I was suddenly and inexplicably unsure
of how my day had gone. Sure, Carl and Dog had kidnapped me. But I
didn't understand what they had kidnapped me
for
. They hadn't asked me about the money from
the pump house. They hadn't mentioned Barbara or Jeremy. They
seemed to think I had broken some sort of agreement of which I was
completely unaware. And I was really befuddled by this 'Todd'
business. Who the hell was he, and had he signed a contract? If
that was the case, they were SOL. My name was Mud.

"Pretty cushy," said Kendle, who then winced,
as if sorry about her choice of words.

I scooted a little to the side to display the
uncushioned chair I was seated on.

"Yeah, you've had it rough. Catch and
snatch."

Carl let go with a guffaw. This was his kind
of humor. Meantime, Monique had retreated to a corner of the office
to discreetly replace her dainty heart pasty, as if that really
completed her wardrobe. The room was chock-full of hypocrisy and
meaningless gestures. That included Dog, whose inaction hid the
fact that he wanted to rip someone's head off. We were all watching
Kendle closely, as though to adjust reality to her taste.

I felt myself falling in with the unplanned
conspiracy. There was no reason for me to be embarrassed. Hell, I
was the injured party here. But I was also a victim of ignorance.
Something told me to back off from a direct plea to be rescued.
Escorting me off the premises in one piece was all the help I
wanted. Kendle would want to grill me once we were out the door,
but at least I could answer without witnesses pouncing on my
lies.

I stood up awkwardly.

"What's wrong with you?" Kendle demanded.

"I'm a little stiff."

"Oh right, you took a beating." A brief
stare-down ensued as Kendle sneered at Monique. Instead of wilting
under the policewoman's gaze, the pole
artiste
raised herself to full height, hands on
hips, as though to say, "You wish." I had always thought naked
immorality caved in when confronted by its fully clothed opposite.
Instead, Monique seemed ready to whip off her pasty hearts to show
her adversary who was really in charge here. Kendle opted for the
better part of valor and changed the subject.

"The bottom line is that I saw you being
forced into a van by these two gentlemen."

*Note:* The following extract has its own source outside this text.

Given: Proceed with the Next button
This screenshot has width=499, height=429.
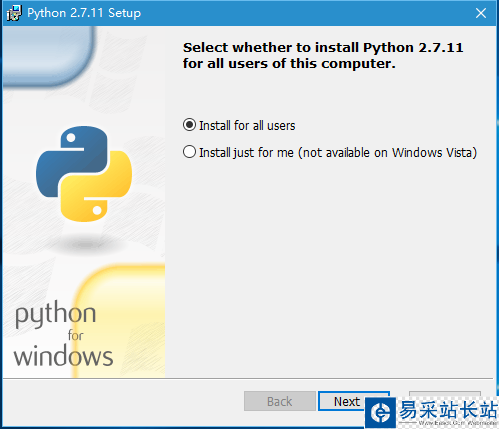Looking at the screenshot, I should click(347, 401).
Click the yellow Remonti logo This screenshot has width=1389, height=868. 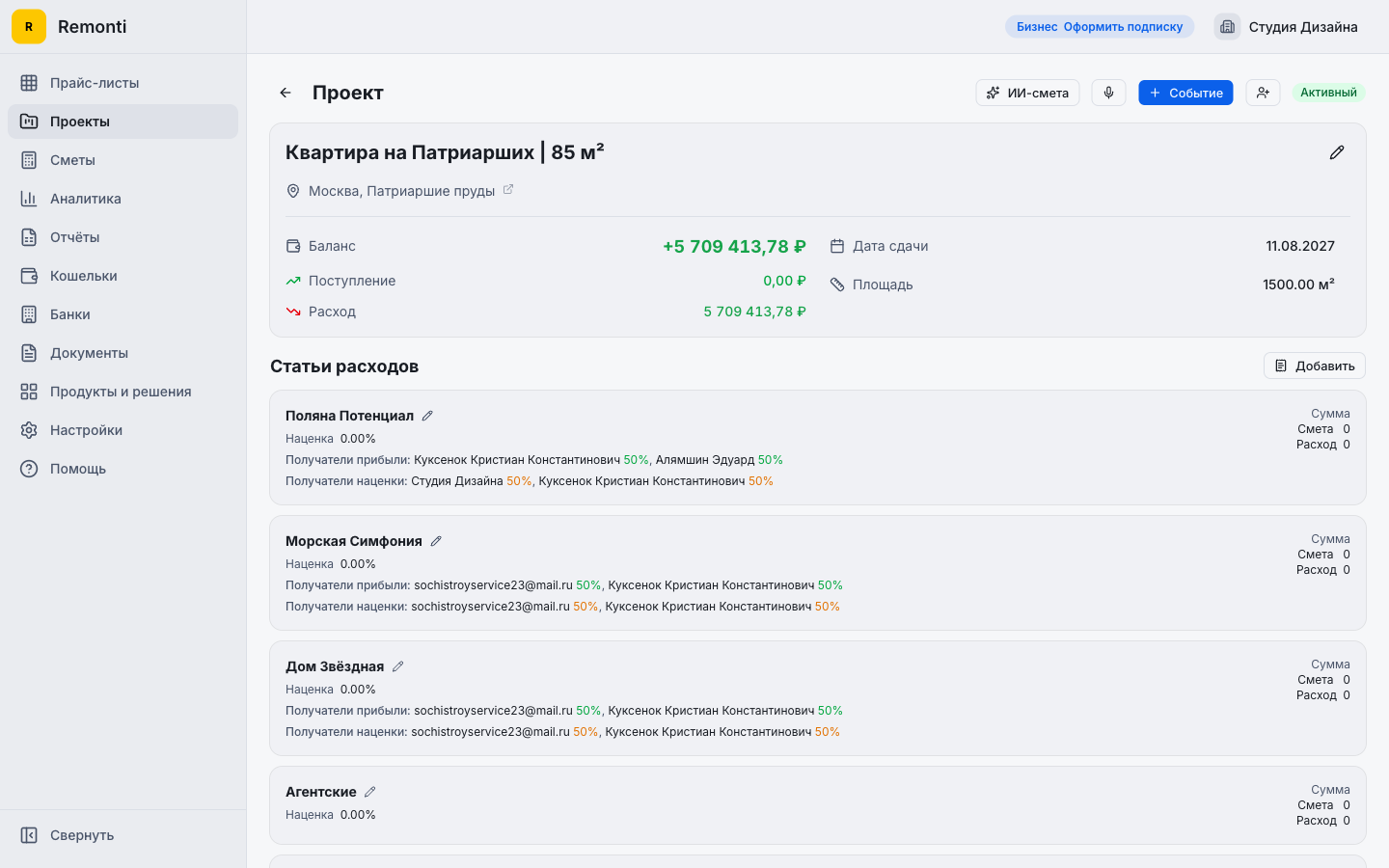point(28,26)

Dog, who I could now see, jumped at the
designation. He probably felt insulted. No one would ever catch him
in a tux.

"You saw all this?" Carl said, failing to
hide his surprise.

"You were staked out on Ferncrest?" I said,
equally put out. How had she known I would be there?

"No, I put a GPS on your car and followed
you."

"I'm sure you had a warrant for that," Carl
observed.

I stared into a bleak technological future.
My car was so bugged it was beginning to sprout antennae—I mean, in
addition to the one for the radio, which years ago had been so
nicely braided by a local kid that I hadn't bothered straightening
it. What exactly had I removed from the undercarriage? I didn't
think it was the transmission, or I would never have made it to
River Road.

Kendle brushed Carl's comment aside like a
girl who bought her own birthday gifts and didn't care who knew. It
didn't matter if she had a warrant or not, and none of us was
saintly enough to dispute the issue. Carl might play the role of a
pulchritudinous David versus a prudish Goliath, but he backed off
before a rogue cop who was as shady with the law as Carl was with
women.

"You want to turn that crap off?" Kendle said
as Khachaturian's music scooped up a million syrupy clichés and
dumped them onto our eardrums. As music it was overbearingly
beautiful. Converted into a novel, it would have been pure
Harlequin. Assuming the pose of the offended aficionado, Carl
stepped over to the wall and switched off the stereo. Both Dog and
Monique seemed relieved. Carl sneered at the swine who disdained
his pearls. Personally, I liked Khachaturian, but I disliked
shouting over him to be heard. Making me a pig, too, I guess.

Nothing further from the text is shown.